Anyone with laying hens will recognize the classic Egg Song as heard in this next clip. Two of my hens, Marsha, a Barred Plymouth Rock and Madonna, a Blue Splash Marans, sing together after just having laid eggs. "Dr. Baeumer does not think they are boasting or saying, 'Thank heaven that’s over.' He believes that it all goes back to the days when wild hens laid eggs in hidden nests. After each delivery, the hen gave a loud cackle to regain contact with the rest of the flock." I'm not sure I agree with that assessment, as my hens can often be heard singing egg songs before laying. Who knows ... maybe it's a slightly different song?
This video shows my chickens, hiding in the woods after having been alerted to the presence of a hawk in the area by my rooster, Max. I was working inside the house at the time with the door and windows closed, yet immediately recognized the united sounds of alarm and panic. When I opened the back door, the instigator's identity was confirmed as the hawk flew away.
The sound of a broody hen who has been disturbed can shatter glass.
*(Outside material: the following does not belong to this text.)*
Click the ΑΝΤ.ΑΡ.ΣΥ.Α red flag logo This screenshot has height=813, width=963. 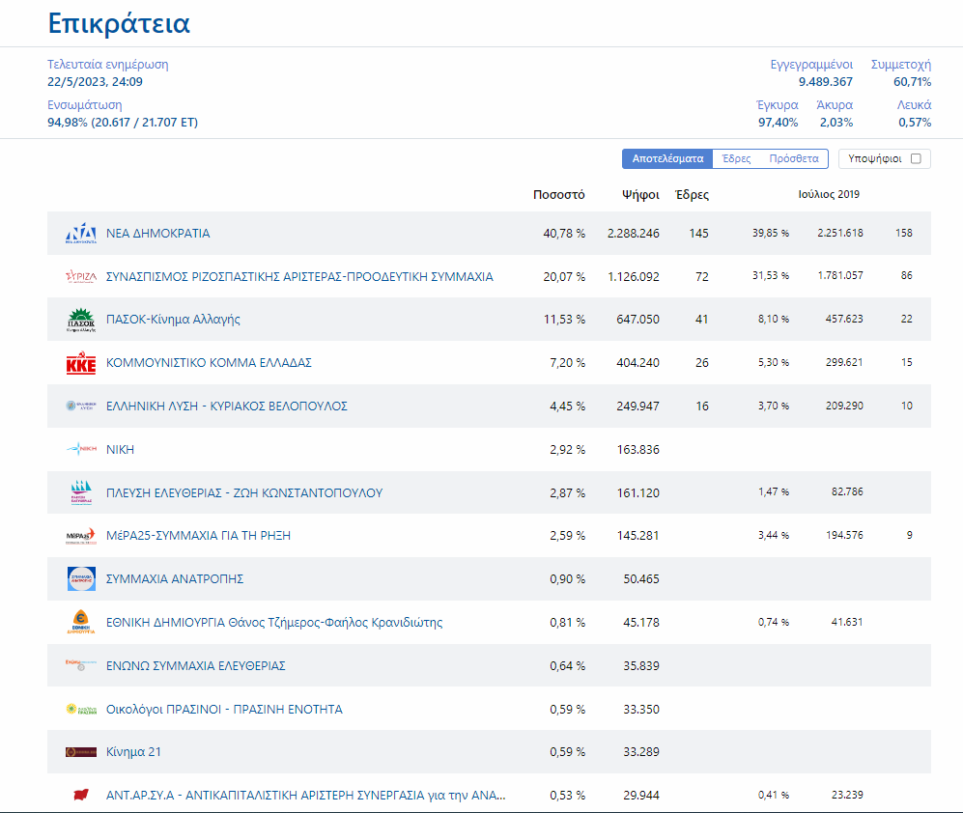[81, 796]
My Buff Orpington, April, was sitting on hatching eggs, warning me not to get any closer to her precious cargo. I complied at the risk of having a hole pecked into my hand by her beak.
There are few sounds sweeter than a mother hen communicating with her chicks. In this video, 1-week-old chicks out for a stroll with their mother chat happily, oblivious to any potential dangers. Meanwhile their mother, Mabel, a Black Copper Marans, can be heard clucking softly to them, encouraging them to stay together and within a safe distance of her.
These chickens are enjoying a spa day in the run, dust bathing and muttering contentedly. I suspect this is the chicken equivalent of gossiping at the hair salon. As Rachel seeks out her place in the Sand Salon, the pecking order is painfully reinforced by quick pecks from a higher-ranking flock member, eliciting overly dramatic screeches from Rachel.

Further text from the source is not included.